Koolkyoushinnjya, the writer, seems to have figured this out pretty quickly. The question is how to solve it. He can’t separate Kobayashi and Tohru; they’re his basic dyad and if he does he hasn’t got a series. I mean, it’s called “Miss Kobayashi’s Dragon Maid!” That means there’s got to be a Miss Kobayashi and there’s got to be a dragon maid (Tohru)!
The trick he uses is to run out new characters every so often. First there is Kanna, who turns the stable dyad into a Father, Mother, Child trio, albeit one that is all female.
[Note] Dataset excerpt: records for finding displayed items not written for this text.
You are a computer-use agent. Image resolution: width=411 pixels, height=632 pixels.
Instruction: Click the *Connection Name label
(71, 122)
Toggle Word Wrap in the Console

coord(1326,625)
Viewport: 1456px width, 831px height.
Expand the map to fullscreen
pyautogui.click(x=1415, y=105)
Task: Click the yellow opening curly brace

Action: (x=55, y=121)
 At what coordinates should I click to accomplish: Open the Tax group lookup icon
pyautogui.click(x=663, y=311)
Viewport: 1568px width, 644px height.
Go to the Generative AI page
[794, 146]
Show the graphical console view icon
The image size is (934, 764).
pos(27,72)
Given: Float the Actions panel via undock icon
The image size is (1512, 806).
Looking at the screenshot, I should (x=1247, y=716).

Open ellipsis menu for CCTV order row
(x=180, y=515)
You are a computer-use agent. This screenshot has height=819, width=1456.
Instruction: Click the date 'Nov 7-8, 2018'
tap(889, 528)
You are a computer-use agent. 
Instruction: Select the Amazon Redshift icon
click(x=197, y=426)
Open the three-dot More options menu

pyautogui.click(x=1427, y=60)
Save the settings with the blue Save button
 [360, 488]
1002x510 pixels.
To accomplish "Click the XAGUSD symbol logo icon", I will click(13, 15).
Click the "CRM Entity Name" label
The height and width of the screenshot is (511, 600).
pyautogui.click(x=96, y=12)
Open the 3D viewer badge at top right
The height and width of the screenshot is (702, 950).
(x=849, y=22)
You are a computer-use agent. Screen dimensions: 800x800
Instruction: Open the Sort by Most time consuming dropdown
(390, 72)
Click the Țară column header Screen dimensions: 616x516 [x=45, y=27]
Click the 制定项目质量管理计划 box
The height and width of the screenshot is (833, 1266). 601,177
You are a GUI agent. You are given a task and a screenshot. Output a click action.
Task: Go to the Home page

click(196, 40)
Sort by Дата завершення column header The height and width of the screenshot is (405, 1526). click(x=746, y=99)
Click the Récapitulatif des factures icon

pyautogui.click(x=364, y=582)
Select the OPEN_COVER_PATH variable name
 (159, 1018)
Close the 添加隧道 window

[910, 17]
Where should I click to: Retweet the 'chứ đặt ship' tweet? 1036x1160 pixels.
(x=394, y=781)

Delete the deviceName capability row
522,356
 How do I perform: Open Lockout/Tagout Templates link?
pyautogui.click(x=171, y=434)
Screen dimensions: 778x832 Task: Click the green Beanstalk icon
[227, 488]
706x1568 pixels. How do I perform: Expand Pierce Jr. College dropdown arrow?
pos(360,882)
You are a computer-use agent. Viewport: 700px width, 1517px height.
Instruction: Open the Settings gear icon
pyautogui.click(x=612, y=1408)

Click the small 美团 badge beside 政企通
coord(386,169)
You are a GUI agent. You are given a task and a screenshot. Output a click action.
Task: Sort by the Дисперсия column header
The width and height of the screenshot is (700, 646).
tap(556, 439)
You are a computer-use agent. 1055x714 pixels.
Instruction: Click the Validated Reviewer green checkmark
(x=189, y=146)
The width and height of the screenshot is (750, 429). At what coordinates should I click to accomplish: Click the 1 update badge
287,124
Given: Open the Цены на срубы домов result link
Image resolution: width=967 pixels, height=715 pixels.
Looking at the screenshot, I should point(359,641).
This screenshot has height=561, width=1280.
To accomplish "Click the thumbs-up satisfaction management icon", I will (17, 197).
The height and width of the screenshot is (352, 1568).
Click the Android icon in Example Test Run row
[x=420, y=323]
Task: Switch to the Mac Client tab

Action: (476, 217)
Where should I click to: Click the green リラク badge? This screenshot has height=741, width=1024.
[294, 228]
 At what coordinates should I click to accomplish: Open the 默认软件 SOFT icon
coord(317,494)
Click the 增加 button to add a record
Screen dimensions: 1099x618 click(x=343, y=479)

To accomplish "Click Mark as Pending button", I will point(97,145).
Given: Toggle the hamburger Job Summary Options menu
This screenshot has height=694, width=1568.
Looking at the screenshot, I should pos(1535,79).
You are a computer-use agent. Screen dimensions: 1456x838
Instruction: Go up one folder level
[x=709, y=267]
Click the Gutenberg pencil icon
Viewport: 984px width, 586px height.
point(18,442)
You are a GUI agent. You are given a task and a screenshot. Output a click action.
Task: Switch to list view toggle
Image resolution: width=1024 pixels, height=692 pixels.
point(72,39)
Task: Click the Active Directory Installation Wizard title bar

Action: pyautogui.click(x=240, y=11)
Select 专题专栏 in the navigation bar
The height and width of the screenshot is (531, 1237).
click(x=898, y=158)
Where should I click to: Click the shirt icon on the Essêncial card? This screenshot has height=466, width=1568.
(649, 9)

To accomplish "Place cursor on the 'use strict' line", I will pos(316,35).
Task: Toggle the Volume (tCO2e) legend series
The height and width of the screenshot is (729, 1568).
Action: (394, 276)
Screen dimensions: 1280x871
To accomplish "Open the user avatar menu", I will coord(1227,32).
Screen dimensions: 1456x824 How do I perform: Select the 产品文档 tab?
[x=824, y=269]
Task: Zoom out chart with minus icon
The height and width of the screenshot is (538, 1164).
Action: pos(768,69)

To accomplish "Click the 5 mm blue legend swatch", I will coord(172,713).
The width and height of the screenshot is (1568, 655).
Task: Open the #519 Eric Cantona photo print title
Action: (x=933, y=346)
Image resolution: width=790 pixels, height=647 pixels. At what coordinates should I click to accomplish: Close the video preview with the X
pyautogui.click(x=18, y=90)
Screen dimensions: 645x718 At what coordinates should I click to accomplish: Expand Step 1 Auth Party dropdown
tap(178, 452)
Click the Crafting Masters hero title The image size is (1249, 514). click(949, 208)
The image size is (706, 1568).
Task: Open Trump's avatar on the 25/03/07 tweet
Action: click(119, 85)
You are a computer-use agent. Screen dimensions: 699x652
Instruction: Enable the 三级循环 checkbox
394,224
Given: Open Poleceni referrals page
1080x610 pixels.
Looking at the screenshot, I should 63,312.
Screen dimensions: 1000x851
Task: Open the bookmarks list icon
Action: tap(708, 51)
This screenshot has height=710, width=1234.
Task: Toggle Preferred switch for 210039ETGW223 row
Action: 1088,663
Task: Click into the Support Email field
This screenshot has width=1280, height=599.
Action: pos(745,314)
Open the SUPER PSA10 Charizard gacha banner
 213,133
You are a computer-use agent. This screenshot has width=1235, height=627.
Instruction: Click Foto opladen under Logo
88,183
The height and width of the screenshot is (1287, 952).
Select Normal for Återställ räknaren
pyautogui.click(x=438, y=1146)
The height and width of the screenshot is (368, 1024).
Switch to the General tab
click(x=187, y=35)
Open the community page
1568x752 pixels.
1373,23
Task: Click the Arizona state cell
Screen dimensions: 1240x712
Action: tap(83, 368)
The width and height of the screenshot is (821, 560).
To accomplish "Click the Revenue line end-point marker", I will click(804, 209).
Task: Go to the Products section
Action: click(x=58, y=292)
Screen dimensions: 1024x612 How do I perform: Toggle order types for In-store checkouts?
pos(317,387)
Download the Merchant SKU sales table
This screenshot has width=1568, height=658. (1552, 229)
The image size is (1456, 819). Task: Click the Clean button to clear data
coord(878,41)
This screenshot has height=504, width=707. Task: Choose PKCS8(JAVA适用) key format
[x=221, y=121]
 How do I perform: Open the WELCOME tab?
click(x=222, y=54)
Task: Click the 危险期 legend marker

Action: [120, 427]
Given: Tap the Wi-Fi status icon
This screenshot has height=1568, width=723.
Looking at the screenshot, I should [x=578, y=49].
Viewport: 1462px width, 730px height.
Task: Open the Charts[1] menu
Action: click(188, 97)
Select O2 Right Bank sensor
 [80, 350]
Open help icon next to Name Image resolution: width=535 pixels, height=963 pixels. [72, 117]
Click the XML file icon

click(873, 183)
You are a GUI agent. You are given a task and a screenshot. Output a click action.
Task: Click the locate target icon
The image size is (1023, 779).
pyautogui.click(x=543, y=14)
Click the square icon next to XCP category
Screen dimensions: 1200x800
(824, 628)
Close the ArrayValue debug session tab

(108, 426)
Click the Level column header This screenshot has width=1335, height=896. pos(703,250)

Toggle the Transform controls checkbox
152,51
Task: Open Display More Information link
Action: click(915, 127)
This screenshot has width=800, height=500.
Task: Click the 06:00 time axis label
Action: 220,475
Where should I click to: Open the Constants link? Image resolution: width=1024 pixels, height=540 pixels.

The Child creates tension by being childlike/inexperienced, and conflict as Father and Mother disagree on child rearing.
Then come Fafnir and Lucoa, each of whom affects the nuclear dyad differently, then Elma, who is a long-term foe of Tohru’s, then Ilulu, who hates all humans, then…Do you see what happens? As each new character is introduced into the milieu (Dead god, did I actually use the word milieu in a sentence?) the new character creates…
…wait for it…
There’s no conflict and little tension INSIDE the core duo, because they are TOO well matched in terms of their complementarity, so the writers get the creative tension into the series by applying outside pressure. This can be seen most clearly when Tohru’s father comes to our world to take Tohru back to theirs; it’s one of the few moments in the entire series when their pairing of Kobayashi and Tohru is under real stress. At the time Kobayashi’s psychological strength is the key to winning the day, not Tohru’s physical strength. But that’s what Kobayashi does. She’s usually chill, but she wins the day by losing her cool. Yes, Tohru is so important to Kobayashi that to keep her Kobayashi goes against her own nature and loses her temper (while sober).
We’re about to see something similar. As of the last issue I’ve seen, Kanna’s dad has just shown up. This bodes not well for her surrogate parents, Kobayashi and Tohru. But it’s the same old story structurally: Series slowing down? Trot out a new character! Boom! Instant conflict!
But between them Kobayashi and Tohru can resolve it. That’s just how they roll.
I always look at comments and feedback, and I’m sure I’m not the first to see what I’ve seen, so have at it. Just keep it clean and keep it on target…no personal attacks, okay? Thanks.